- **Work task 1**:
Answer these questions from the Gabor Medal text:
(a) How often is the medal awarded?
(b) What gift accompanies the medal?
(c) On whose recommendation does the Council of the Royal Society choose the recipient?
- **Work task 2**: List every distinct calendar year mentioned in the Gabor Medal text.
- **Work task 3**: Output the Gabor Medal text from "This medal is" to "gift of £2000." unchanged.

START Supplied passage

This medal is awarded for interdisciplinary work between the life sciences with other disciplines.
Dennis Gabor FRS
The Gabor Medal is awarded biennially (in odd years). Previously it was awarded for acknowledged distinction of work in the life sciences, particularly in the fields of genetic engineering and molecular biology. In line with the donor’s wishes, the work rewarded may also, from time to time, relate to a branch of science to the progress of which Professor Dennis Gabor FRS had himself contributed. It is now awarded for acknowledged distinction of interdisciplinary work between the life sciences with other disciplines. An additional medal was awarded in 2010, to mark the Society’s 350th anniversary.
The award was created in memory of the engineer Dennis Gabor FRS (PDF). The first award was made in 1989. The medal is silver gilt and is accompanied by a gift of £2000.
The call for nominations for the 2015 Gabor Medal is now closed. Nominations for the 2017 medal will open in November 2016.
The recipient is chosen by the Council of the Royal Society on the recommendation of the Joint Physical and Biological Sciences Awards Committee. Nominations are valid for three cycles of consideration with re-nomination possible after one cycle has passed.
If possible the Committee will award the medal to an early-to-mid career stage scientist. The award is open to citizens of a Commonwealth country or of the Irish Republic or those who have been ordinarily resident and working in a Commonwealth country or in the Irish Republic for a minimum of three years immediately prior to being proposed.
Most recent medallist
Professor Benjamin Simons was awarded the 2015 Gabor Medal for his work analysing stem cell lineages in development, tissue homeostasis and cancer, revolutionising our understanding of stem cell behaviour in vivo.

END Supplied passage
START Supplied entries

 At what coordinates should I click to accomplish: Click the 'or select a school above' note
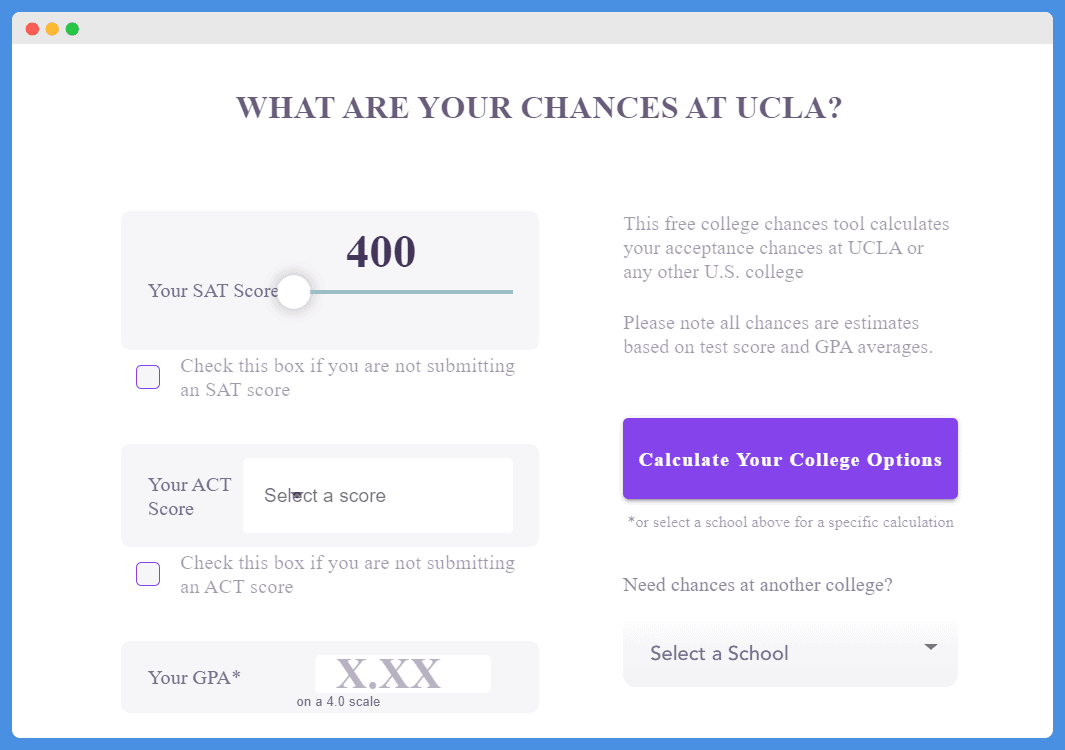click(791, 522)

END Supplied entries
START Supplied entries

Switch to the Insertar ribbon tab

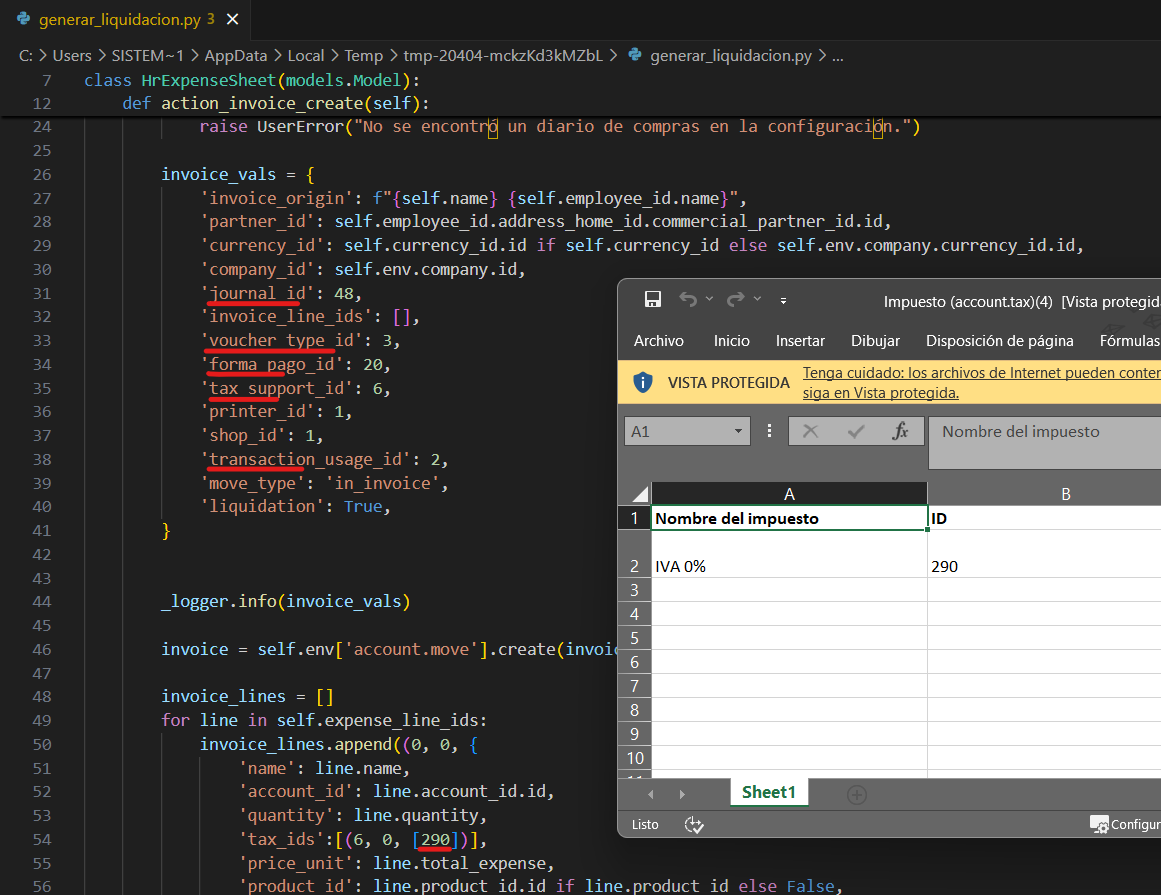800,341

END Supplied entries

- **Task result 1**:
(a) Biennially (in odd years).
(b) A gift of £2000.
(c) The Joint Physical and Biological Sciences Awards Committee.

- **Task result 2**: 1989, 2010, 2015, 2016, 2017

- **Task result 3**:
This medal is awarded for interdisciplinary work between the life sciences with other disciplines.
Dennis Gabor FRS
The Gabor Medal is awarded biennially (in odd years). Previously it was awarded for acknowledged distinction of work in the life sciences, particularly in the fields of genetic engineering and molecular biology. In line with the donor’s wishes, the work rewarded may also, from time to time, relate to a branch of science to the progress of which Professor Dennis Gabor FRS had himself contributed. It is now awarded for acknowledged distinction of interdisciplinary work between the life sciences with other disciplines. An additional medal was awarded in 2010, to mark the Society’s 350th anniversary.
The award was created in memory of the engineer Dennis Gabor FRS (PDF). The first award was made in 1989. The medal is silver gilt and is accompanied by a gift of £2000.